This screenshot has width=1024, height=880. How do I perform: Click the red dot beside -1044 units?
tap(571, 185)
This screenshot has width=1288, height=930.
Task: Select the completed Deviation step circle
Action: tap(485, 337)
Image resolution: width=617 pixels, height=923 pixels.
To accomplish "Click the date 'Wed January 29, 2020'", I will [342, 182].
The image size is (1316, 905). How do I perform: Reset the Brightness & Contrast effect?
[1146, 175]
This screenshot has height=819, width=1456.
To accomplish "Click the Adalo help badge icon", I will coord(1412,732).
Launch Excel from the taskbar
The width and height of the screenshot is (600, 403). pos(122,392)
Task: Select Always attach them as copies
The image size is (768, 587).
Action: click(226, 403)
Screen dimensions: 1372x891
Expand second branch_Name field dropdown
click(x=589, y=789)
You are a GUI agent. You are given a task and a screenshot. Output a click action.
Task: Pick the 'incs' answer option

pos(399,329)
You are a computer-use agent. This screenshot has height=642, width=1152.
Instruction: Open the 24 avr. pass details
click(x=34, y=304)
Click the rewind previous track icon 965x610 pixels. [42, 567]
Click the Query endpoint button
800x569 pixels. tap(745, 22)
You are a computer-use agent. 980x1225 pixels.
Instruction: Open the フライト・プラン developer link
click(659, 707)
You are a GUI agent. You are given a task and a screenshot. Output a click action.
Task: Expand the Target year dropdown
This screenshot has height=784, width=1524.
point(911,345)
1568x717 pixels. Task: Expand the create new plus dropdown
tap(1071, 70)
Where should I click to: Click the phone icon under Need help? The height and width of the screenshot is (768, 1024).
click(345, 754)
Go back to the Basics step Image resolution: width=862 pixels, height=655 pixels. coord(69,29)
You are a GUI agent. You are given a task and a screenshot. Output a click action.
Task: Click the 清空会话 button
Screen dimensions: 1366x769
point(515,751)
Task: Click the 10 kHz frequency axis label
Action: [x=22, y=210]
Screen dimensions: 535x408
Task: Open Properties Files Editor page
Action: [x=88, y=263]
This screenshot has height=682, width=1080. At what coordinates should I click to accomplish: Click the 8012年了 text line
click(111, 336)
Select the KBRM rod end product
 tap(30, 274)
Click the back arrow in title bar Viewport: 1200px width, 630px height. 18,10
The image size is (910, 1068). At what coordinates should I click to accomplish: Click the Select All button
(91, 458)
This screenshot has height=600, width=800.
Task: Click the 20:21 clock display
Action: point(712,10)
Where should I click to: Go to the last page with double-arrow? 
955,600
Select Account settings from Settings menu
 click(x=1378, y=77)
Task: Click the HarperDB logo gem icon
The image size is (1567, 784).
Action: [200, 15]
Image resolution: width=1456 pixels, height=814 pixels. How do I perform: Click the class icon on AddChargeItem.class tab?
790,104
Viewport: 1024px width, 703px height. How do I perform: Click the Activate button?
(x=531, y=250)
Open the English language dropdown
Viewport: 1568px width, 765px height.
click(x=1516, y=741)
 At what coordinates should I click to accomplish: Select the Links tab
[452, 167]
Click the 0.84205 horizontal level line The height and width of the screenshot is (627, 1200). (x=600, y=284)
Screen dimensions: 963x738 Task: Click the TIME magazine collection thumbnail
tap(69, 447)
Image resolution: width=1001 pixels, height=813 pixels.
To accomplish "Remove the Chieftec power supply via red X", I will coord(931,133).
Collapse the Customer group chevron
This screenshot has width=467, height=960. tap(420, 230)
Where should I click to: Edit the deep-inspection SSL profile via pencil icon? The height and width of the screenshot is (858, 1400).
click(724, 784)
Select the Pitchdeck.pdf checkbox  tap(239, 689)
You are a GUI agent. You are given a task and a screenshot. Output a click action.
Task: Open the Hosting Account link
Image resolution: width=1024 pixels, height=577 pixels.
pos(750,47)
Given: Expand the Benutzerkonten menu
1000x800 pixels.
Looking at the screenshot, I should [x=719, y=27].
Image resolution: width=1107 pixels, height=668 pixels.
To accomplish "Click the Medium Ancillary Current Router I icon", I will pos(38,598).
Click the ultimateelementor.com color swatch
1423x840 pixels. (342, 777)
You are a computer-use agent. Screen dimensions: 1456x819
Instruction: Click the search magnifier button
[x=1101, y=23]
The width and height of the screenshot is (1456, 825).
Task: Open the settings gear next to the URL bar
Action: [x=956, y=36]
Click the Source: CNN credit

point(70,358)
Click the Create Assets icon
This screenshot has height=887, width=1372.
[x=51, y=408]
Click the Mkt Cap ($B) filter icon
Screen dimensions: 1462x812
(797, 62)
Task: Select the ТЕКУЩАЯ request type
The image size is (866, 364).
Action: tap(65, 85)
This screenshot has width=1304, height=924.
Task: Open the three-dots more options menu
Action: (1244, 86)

========================

Direction: Scale everything from the line containing "The image size is (1316, 905)." down to the line containing "I will coord(1412,732).", both included, reproducing each of those lines with its requests and multiplying every coordinate in the answers by 2.3, rounded to whole numbers with halves rounded up. Leave all numbers in the requests unchanged, and return only these lines.

Problem solution:
The image size is (1316, 905). How do I perform: Reset the Brightness & Contrast effect?
[2636, 403]
This screenshot has height=819, width=1456.
To accomplish "Click the Adalo help badge icon", I will coord(3248,1684).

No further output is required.